Sarah Bowen couldn't win her fourth tennis state championship until she accepted losing as a possibility.
Bowen didn't drop a game in her first three matches at last month's state tournament, but she lost the first set in the championship match to Cascia Hall's Peyton Jennings.
“My goal was to not drop a game going into the finals, which I did, to show everybody I'm not messing around,” Bowen said. “Then I went into the finals and I was so nervous I could barely hit the ball over net.
“When I was down in the second set, I was like, ‘OK, I guess I'm going to lose.' Once I relaxed, and quit fighting the fact that it could happen, it just made it easier.”
Bowen, The Oklahoman's All-City Girls Tennis Player of the Year, won that second set and then the third to claim her fourth individual state championship and help Heritage Hall to its fourth straight team title.
“That's what I've been working toward since I was a freshman,” Bowen said. “That's what everyone was expecting of me.
“It's pretty amazing. I join a very small class of Oklahoma tennis players (with four titles). It's just amazing I get to be in the same class as them.”
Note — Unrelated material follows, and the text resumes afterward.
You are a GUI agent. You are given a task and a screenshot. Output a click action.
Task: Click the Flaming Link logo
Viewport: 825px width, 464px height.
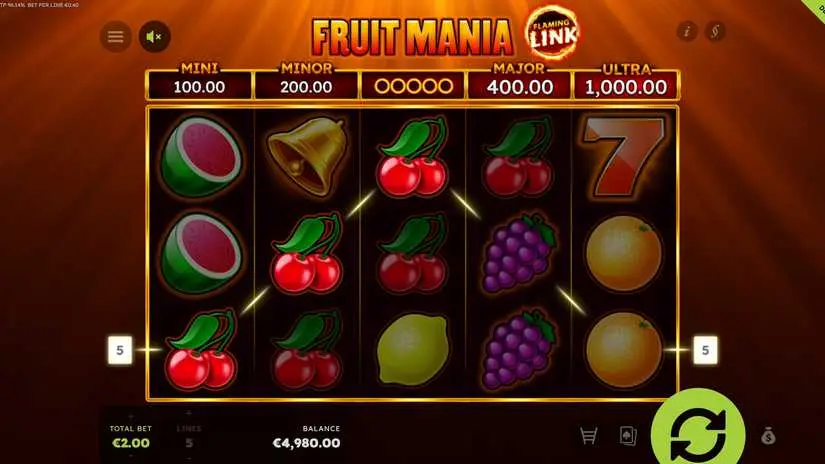click(552, 33)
Bowen started playing tennis as a 5-year-old because of her great-grandfather, Martin Rylan. He played tennis until he was age 90, but Rylan didn't have any kids or grandkids that took up the sport he loved.
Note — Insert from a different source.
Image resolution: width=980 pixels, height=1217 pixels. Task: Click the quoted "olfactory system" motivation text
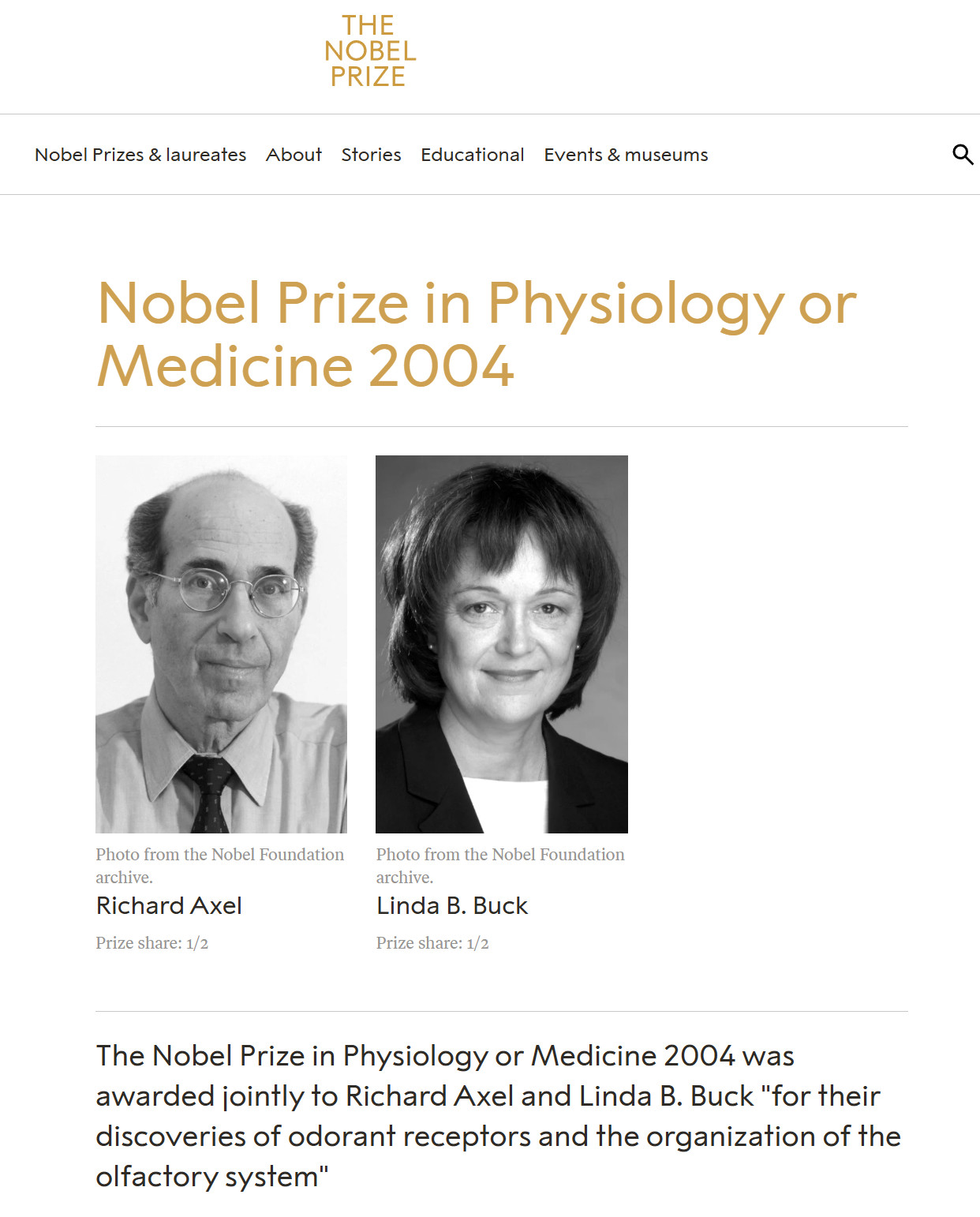[x=211, y=1177]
“He went up to my mom and said, ‘You have to have one of your kids play tennis,'” Bowen said.
She played her first tournament at age 8 and won her first one a year later with Rylan in attendance.
“It was not even a year before my great-grandfather passed away, which was nice because he got to see me win my first tournament,” Bowen said.
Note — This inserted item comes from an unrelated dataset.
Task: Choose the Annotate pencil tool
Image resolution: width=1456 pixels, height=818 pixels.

Now, Bowen moves on to her college career at Hofstra, which is just about 30 minutes from New York City.
“I've always wanted to go to the east coast and I've always wanted to play D-I tennis,” Bowen said. “I'm excited to play different girls because I've been playing the same girls for about 10 years now.”
And she'll take an important lesson to college with her, one she learned in her last high school match.
“I need to just let go of some of the pressure of the situation and enjoy the tennis match I'm playing,” she said. “That's what I'm going to take when I go to college.”